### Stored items
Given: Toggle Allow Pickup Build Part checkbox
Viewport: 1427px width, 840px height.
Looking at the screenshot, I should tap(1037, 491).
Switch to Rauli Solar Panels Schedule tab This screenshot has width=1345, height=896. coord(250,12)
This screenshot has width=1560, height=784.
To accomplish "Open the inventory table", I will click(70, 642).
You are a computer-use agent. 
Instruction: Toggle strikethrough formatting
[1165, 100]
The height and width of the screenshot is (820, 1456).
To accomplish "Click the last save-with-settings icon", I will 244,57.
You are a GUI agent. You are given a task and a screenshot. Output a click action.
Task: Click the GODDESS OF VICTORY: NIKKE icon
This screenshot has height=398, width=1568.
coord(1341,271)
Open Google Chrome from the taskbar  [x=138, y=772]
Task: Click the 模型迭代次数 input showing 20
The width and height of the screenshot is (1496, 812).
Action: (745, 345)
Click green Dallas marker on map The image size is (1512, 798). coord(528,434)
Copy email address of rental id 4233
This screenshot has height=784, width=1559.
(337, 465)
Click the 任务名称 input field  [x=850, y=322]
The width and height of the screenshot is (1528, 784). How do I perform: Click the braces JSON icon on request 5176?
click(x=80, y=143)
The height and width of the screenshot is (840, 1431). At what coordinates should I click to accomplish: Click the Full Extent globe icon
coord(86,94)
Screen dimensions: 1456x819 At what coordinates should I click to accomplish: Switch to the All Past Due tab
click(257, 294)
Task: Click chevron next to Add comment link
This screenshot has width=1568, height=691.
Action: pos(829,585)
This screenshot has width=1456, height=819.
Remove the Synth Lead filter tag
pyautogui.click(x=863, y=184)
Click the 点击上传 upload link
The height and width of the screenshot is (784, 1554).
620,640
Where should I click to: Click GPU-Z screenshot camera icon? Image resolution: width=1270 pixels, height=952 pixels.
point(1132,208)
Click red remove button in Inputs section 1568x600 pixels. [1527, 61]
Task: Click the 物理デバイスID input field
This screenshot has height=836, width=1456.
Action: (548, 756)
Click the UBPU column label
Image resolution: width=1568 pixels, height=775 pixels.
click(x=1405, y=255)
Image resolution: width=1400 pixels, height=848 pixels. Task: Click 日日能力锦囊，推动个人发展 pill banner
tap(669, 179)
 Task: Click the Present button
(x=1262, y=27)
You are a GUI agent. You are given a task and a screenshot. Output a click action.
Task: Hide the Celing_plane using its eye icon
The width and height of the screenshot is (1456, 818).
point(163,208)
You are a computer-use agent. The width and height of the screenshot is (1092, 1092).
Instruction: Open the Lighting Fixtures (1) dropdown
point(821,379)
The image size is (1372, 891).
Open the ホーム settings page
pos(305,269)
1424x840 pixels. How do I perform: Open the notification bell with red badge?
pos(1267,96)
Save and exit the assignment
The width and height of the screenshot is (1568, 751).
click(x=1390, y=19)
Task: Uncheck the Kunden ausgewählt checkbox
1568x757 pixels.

### WHAT NEEDS TO BE DONE
Tell how many lines in the records above contain "agent", giving the number and no other words.

### SOLVED EXERCISE
4